Enter the technological improvements of Peachtree and the USA. Alchemy is also real; so are technologies undreamed of in the real world. In a society where tens of thousands of soldiers were saved from death but not from disfigurement the mechanical artificers of the United States were spurred to action. Clockwork prostheses are extremely common, with mechanical hands capable of gripping a pen and fine motor control able to let the user write his signature the top of the line and crude-looking metal gauntlets at the bottom (as in all things, the ability of someone to pay for treatment determines the level of treatment they will get, although there are charitable societies in every country other than the 500 Nations' territory that pay for as many injured soldiers and workers to get as high-quality a prosthetic as they can--and it's more that the 500 Nations don't have an official bureaucracy to facilitate things like that than an unwillingness to treat the injured). Arcane spellcasters have also stepped into the field of limb replacement, with alchemically treated metal, stone or wood limbs magically capable of doing anything the flesh and blood arm or leg could do existing by the hundreds. A modified golem-creation ritual can fuse a statue limb to a living human body and make it flexible like skin (although heavier and tougher; some maimed factory workers have been known to go right back onto the line with metal or hardwood arms because they're extremely resistant to the damages that originally crippled them). In many cases, the mages make a number of golem limb procedures available to the poor and desperate as a trade-off for the knowledge and practice that they gain for crafting the magic item.
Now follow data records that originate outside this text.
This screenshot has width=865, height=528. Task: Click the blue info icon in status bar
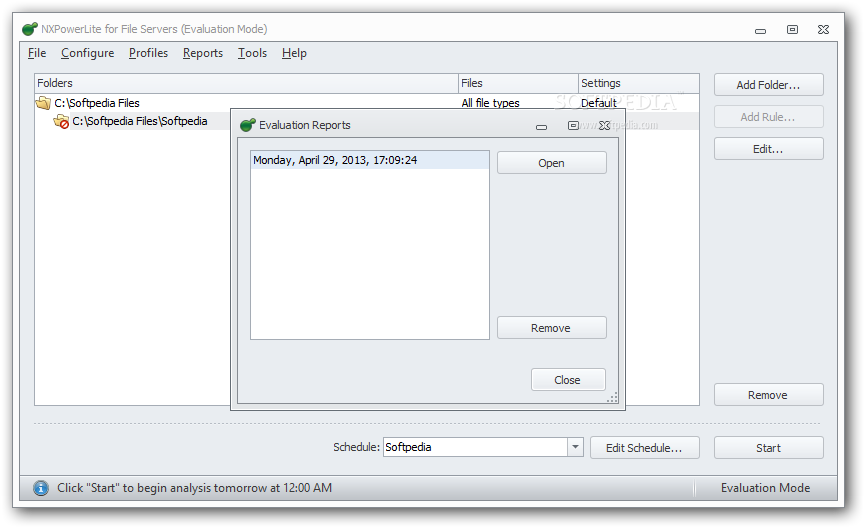click(41, 488)
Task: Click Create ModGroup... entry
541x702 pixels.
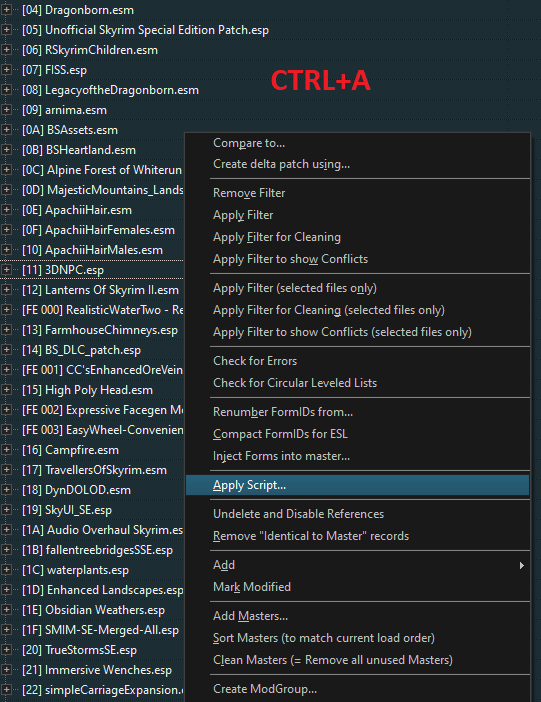Action: pyautogui.click(x=265, y=689)
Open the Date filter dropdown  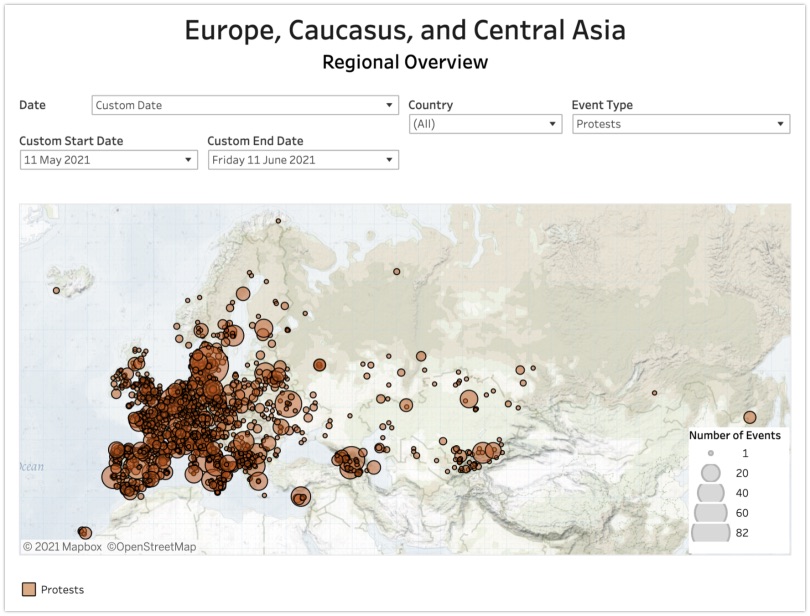click(x=244, y=105)
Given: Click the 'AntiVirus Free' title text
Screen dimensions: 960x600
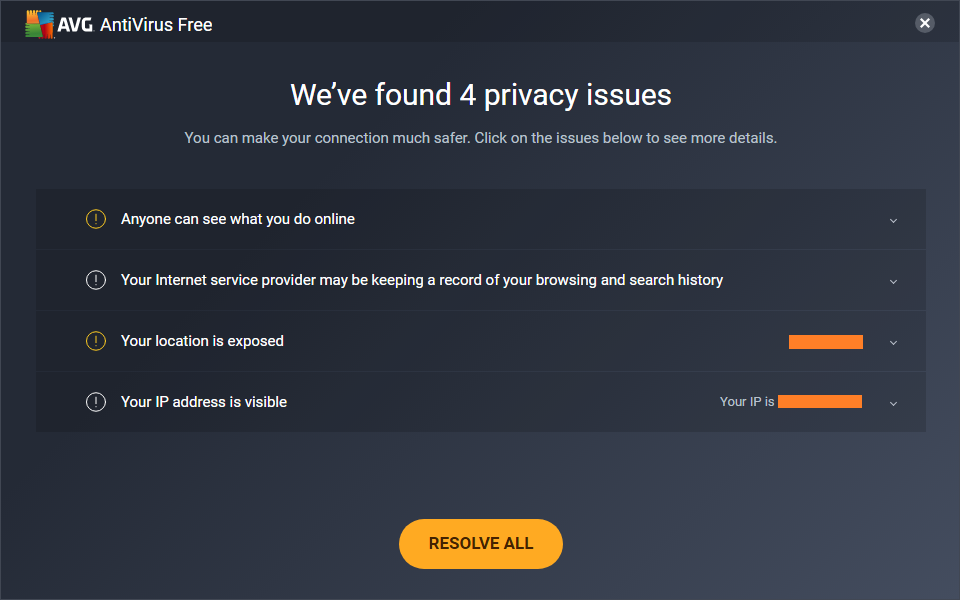Looking at the screenshot, I should [156, 25].
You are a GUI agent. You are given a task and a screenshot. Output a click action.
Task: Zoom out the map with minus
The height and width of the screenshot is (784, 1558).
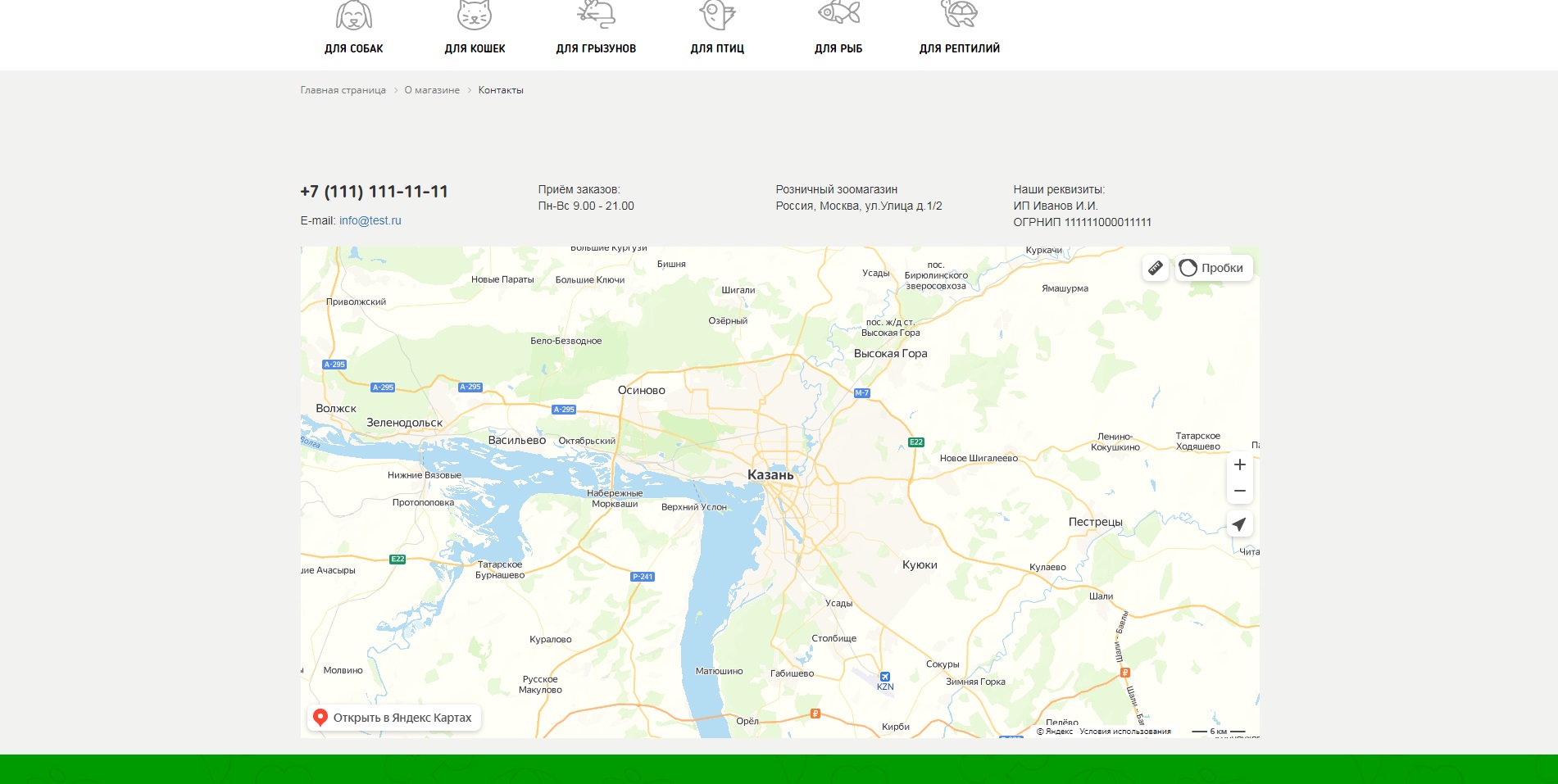1239,491

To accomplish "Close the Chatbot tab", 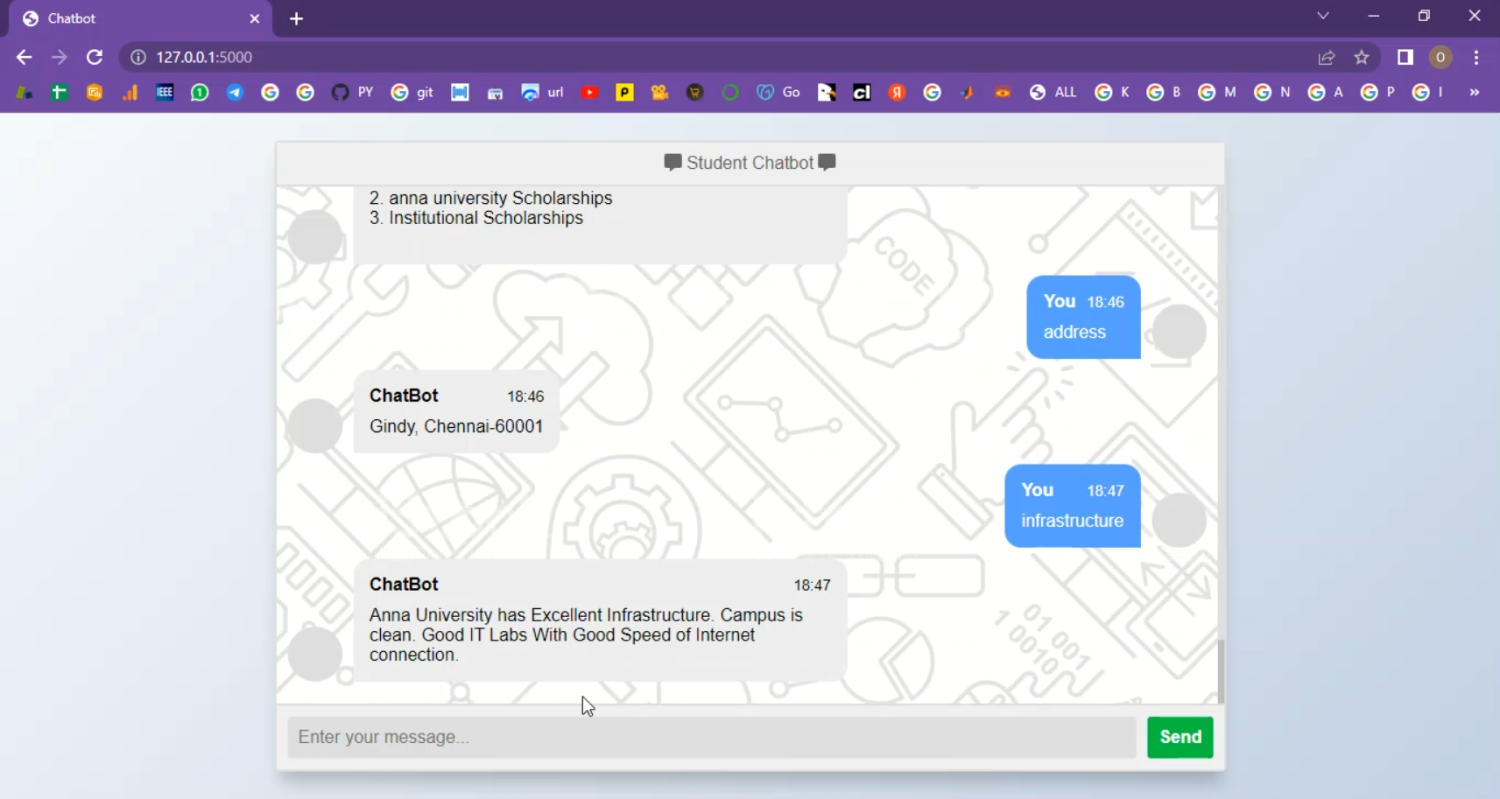I will pyautogui.click(x=254, y=18).
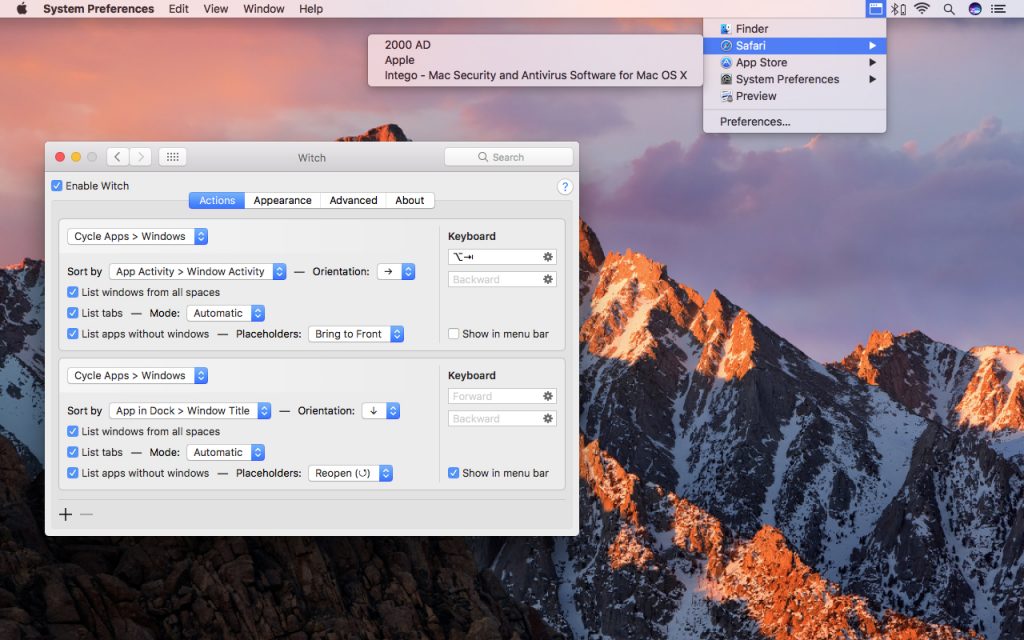Click the grid view icon in Witch's toolbar

pyautogui.click(x=172, y=157)
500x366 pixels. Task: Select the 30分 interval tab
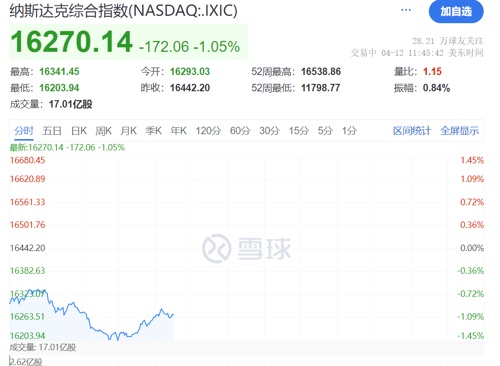point(269,131)
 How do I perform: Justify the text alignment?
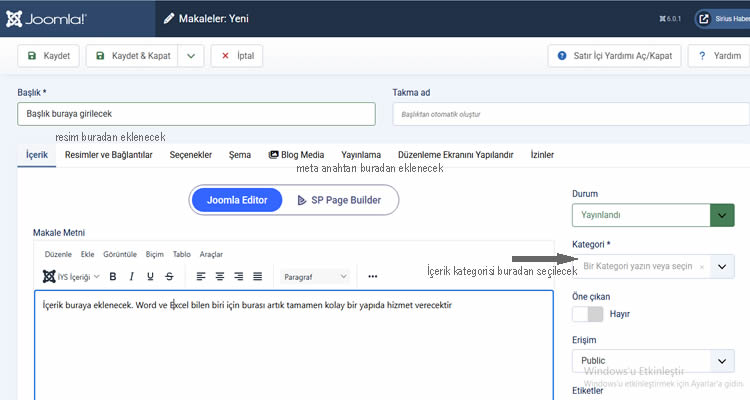tap(258, 276)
In extremely rare cases, mages are able to craft enchanted glass and metal replacement eyes for maimed inviduals; one or two wizards were known to have blinded themselves once the replacement arcane-sight devices were perfected, trading up from their human vision to sight that could see things nobody else could.

It's not uncommon for adventurers to make use of enchanted replacements for damaged or missing limbs, either by paying cash up front or in some cases to trade a certain term of indentured servitude to an alchemist for improved limbs, eyes, the addition of wings, or other clockwork or magical enhancements. Some military forts in the less-settled parts of the USA that face monster attacks have surgical wizards and alchemists on staff; the medical officers range from dedicated surgeons devoted to the soldiers under their care to barely sane surgeons crafting scarcely human monsters from the injured and dying enlisted men under their control.

Surgical techniques are harsher on the other planets; Venus and Mars both have limited resources compared to Earth and there aren't large enough cities to support teaching hospitals on either frontier planet. But there are people willing to adventure past the edge of Terran science on both planets that can restore injured adventurers to health, or improve their bodies. Implanting or creating the gills that Green Lizardmen use to breath underwater is possible, as is grafting their membranous eyelids to humans (if willing donors can be found, of course). And taking cadaver muscles and surgically attaching it to an existing human is a way to create strength and toughness beyond human levels.